> **What is being asked**
Format the records below as a JSON list of strings, with one string for each line and blank lines omitted.

> **Recorded information**
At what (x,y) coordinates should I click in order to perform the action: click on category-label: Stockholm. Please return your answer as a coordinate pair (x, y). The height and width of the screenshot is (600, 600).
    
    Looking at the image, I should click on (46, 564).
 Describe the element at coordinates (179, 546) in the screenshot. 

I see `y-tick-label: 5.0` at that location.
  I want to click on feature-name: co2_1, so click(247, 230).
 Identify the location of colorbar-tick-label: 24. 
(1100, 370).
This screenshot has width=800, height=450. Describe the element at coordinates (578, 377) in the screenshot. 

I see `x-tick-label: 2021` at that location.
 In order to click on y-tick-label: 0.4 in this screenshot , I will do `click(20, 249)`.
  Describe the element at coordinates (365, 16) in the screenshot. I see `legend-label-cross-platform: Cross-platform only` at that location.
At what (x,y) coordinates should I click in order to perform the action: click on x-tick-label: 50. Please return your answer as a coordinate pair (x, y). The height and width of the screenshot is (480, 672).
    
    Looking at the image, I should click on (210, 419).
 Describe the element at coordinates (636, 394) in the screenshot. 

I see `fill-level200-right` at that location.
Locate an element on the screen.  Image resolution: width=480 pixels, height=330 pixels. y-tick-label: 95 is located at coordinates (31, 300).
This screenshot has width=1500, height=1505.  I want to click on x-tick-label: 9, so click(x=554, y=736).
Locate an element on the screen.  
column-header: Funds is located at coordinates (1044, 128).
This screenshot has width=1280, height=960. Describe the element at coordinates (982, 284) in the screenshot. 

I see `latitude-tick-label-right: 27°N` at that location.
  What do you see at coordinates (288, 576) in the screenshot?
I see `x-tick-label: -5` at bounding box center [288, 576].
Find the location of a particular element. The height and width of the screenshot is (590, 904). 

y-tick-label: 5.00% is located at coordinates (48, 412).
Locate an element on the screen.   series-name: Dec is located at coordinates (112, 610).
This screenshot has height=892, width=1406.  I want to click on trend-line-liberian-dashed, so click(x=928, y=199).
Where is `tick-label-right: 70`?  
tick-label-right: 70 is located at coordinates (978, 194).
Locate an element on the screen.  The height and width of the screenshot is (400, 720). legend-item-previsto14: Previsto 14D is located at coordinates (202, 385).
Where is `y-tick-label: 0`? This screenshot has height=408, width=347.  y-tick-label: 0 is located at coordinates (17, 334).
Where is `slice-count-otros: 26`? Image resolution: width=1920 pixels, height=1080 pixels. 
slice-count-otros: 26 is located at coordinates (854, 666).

> **Reply**
[
  "At what (x,y) coordinates should I click in order to perform the action: click on category-label: Stockholm. Please return your answer as a coordinate pair (x, y). The height and width of the screenshot is (600, 600).",
  "    Looking at the image, I should click on (46, 564).",
  " Describe the element at coordinates (179, 546) in the screenshot. ",
  "I see `y-tick-label: 5.0` at that location.",
  "  I want to click on feature-name: co2_1, so click(247, 230).",
  " Identify the location of colorbar-tick-label: 24. ",
  "(1100, 370).",
  "This screenshot has width=800, height=450. Describe the element at coordinates (578, 377) in the screenshot. ",
  "I see `x-tick-label: 2021` at that location.",
  " In order to click on y-tick-label: 0.4 in this screenshot , I will do `click(20, 249)`.",
  "  Describe the element at coordinates (365, 16) in the screenshot. I see `legend-label-cross-platform: Cross-platform only` at that location.",
  "At what (x,y) coordinates should I click in order to perform the action: click on x-tick-label: 50. Please return your answer as a coordinate pair (x, y). The height and width of the screenshot is (480, 672).",
  "    Looking at the image, I should click on (210, 419).",
  " Describe the element at coordinates (636, 394) in the screenshot. ",
  "I see `fill-level200-right` at that location.",
  "Locate an element on the screen.  Image resolution: width=480 pixels, height=330 pixels. y-tick-label: 95 is located at coordinates (31, 300).",
  "This screenshot has width=1500, height=1505.  I want to click on x-tick-label: 9, so click(x=554, y=736).",
  "Locate an element on the screen.  ",
  "column-header: Funds is located at coordinates (1044, 128).",
  "This screenshot has width=1280, height=960. Describe the element at coordinates (982, 284) in the screenshot. ",
  "I see `latitude-tick-label-right: 27°N` at that location.",
  "  What do you see at coordinates (288, 576) in the screenshot?",
  "I see `x-tick-label: -5` at bounding box center [288, 576].",
  "Find the location of a particular element. The height and width of the screenshot is (590, 904). ",
  "y-tick-label: 5.00% is located at coordinates (48, 412).",
  "Locate an element on the screen.   series-name: Dec is located at coordinates (112, 610).",
  "This screenshot has height=892, width=1406.  I want to click on trend-line-liberian-dashed, so click(x=928, y=199).",
  "Where is `tick-label-right: 70`?  ",
  "tick-label-right: 70 is located at coordinates (978, 194).",
  "Locate an element on the screen.  The height and width of the screenshot is (400, 720). legend-item-previsto14: Previsto 14D is located at coordinates (202, 385).",
  "Where is `y-tick-label: 0`? This screenshot has height=408, width=347.  y-tick-label: 0 is located at coordinates (17, 334).",
  "Where is `slice-count-otros: 26`? Image resolution: width=1920 pixels, height=1080 pixels. ",
  "slice-count-otros: 26 is located at coordinates (854, 666)."
]